E o princípe ficou admirando o principezinho, e estava encantado pela beleza dele. E ele começou a sentir algo que nunca sentira, e percebeu que amava o principezinho mais do que qualquer outra pessoa. E ele ficou triste por amar o principezinho, já que ele nunca acordaria. Então, para se despedir, ele o beijou.
Nesse momento, uma luz dourada iluminou o principezinho, e ele abriu os olhos. E quando ele viu o príncipe, ele o amou também, mais do que qualquer um, e eles descobriram que iriam ficar juntos para sempre. Então o principezinho disse, "Você é a pessoa que me ama de verdade, e seu beijo me despertou. Agora, poderemos viver juntos para sempre". E com isso, a floresta e a muralha de espinhos em volta do castelo desapareceram, pois toda a magia da bruxa estava desfeita. O príncipe pegou o principezinho no colo e o beijou novamente, e eles fizeram amor pela primeira vez.

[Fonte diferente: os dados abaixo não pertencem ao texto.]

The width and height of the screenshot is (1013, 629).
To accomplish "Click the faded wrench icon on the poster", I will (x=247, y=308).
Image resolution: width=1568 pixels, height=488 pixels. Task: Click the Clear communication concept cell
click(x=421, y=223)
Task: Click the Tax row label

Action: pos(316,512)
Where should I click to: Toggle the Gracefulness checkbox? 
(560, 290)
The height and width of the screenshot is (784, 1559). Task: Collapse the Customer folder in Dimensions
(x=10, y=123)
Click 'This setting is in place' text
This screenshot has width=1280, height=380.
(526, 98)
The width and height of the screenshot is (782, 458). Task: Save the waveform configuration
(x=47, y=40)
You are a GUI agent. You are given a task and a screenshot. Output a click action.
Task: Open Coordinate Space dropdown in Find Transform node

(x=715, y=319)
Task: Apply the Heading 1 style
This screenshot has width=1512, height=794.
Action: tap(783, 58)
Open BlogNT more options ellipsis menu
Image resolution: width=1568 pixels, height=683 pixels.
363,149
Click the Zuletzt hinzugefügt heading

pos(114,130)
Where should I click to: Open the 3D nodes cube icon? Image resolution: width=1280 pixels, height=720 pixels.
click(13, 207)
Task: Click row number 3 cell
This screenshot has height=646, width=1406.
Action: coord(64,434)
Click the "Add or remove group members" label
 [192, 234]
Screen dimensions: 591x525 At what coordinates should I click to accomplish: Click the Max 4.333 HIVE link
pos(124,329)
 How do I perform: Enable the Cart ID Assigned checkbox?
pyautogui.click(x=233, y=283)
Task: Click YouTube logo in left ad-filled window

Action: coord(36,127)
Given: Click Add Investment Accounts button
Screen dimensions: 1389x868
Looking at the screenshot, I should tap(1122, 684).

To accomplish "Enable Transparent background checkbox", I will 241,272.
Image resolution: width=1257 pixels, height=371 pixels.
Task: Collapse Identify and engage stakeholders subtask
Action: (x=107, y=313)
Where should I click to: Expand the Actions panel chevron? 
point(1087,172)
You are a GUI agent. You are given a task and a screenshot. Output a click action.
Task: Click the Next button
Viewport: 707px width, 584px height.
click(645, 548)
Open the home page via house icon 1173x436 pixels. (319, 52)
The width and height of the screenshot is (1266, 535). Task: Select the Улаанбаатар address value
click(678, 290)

No fim do dia, o príncipe levou o principezinho para fora do castelo, até seu cavalo branco, e eles partiram para longe dali, para um reino muito distante, onde poderiam viver em paz. E foram felizes para sempre.


SOBRE A HISTÓRIA

Podem mandar me matar por ter deturpado e corrompido a linda e não tão inocente história da Bela Adormecida, mas a sina de todo escritor é escrever aquilo que lhe vêm à mente, tendo como único filtro ser uma boa história; se é moral, se faz sentido, ou se vai causar a destruição do mundo, não cabe a nós julgar. Esse conto surgiu quando estava escrevendo um capítulo de uma história que escrevo para a minha irmã; no meio desse capítulo, um garotinho gay conta essa história em versão resumida. Achei que ficou interessante e acabei desenvolvendo a história e a transformando num conto.